The difference between the “arithmetic” approach to solving problems and the algebraic one is, primarily the need to make a concrete and sensible interpretation of all the values which are used and/or which appear at any stage of the discourse.

I was also using the classical old “questions method” for solving word problems; you many find its discussion in my paper A. V. Borovik, Economy of thought: a neglected principle of mathematics education, in Simplicity: Ideals of Practice in Mathematics and the Arts (R. Kossak and Ph. Ording, eds.). Springer, 2017, pp. 241 – 265. DOI 10.1007/978-3-319-53385-8_18. ISBN 978-3-319-53383-4. A pre-publication version (without editorial changes made by publishers): bit.ly/293orpk

After I published the answer, I found a simpler solution:

Give to each animal $$4$$ boots, and then ask ducks to return unnecessary (excessive) boots. The calculation now is

$$4 \times 12 = 48$$ boots all together,

$$48–34 = 14$$ excessive boots,

$$14 \div 2 =7$$ ducks,

$$12 – 7 = 5$$ rabbits.

The moral of this story: generosity pays.

04/4/19

# Up to what year of mathematics research, does every mathematician need to know all mathematics discovered until that point?

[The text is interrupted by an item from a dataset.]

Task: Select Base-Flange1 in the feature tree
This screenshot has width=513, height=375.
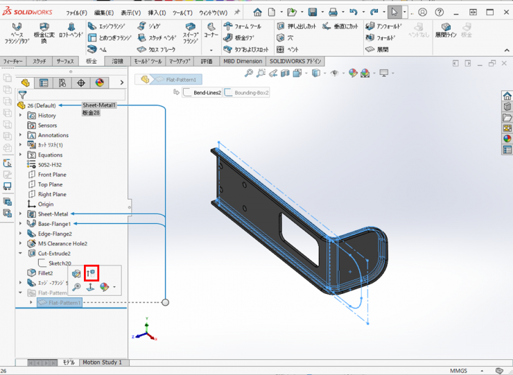Action: tap(53, 224)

My answer to a question on Quora: Up to what year of mathematics research, does every mathematician need to know all mathematics discovered until that point?

At a practical level: for a beginner mathematician, it is critically important to read classical papers in the field very carefully, line-by-line. With experience, you start scanning papers for key ideas and critical configurations where mistakes are more likely: “aha, the author uses this particular approach; it is interesting to see where and how that particular case is handled in the proof …” This works because an experienced mathematician maintains in his or her mind a mental image of his/her research field and maps the mathematical contents of the paper to that image.

It is impossible to read all publications even in a relatively narrow area of research. You have to be very selective in your reading. Life is short. Mathematics is done by the subconscious; when reading mathematics, you feed your subconscious. It is like feeding a pet — you are responsible for its well-being, and have to maintain a healthy nutritious diet.

03/30/19

# Why are the transpose and inverse of an orthogonal matrix equal?

My answer to a question in Quora: Why are the transpose and inverse of an orthogonal matrix equal?

Orthogonal matrices have several equivalent definitions — this is reflected in previous answers to your question. It could happen that in the book that you are using, or in the lectures that you are taking, the equality of the transpose and inverse, $$A^T = A^{-1}$$, is chosen as the first definition of an orthogonal matrix and its equivalence to other statements is proven later.

So my answer: depending on the chosen way of exposition of linear algebra in a book or a lecture, it could be just a definition.

03/16/19

# As a teacher, what is your stance on homeschooling?

My answer to a question on Quora: As a teacher, what is your stance on homeschooling?

When I retire from university, I will start running mathematical circles and offer advice on homeschooling in mathematics.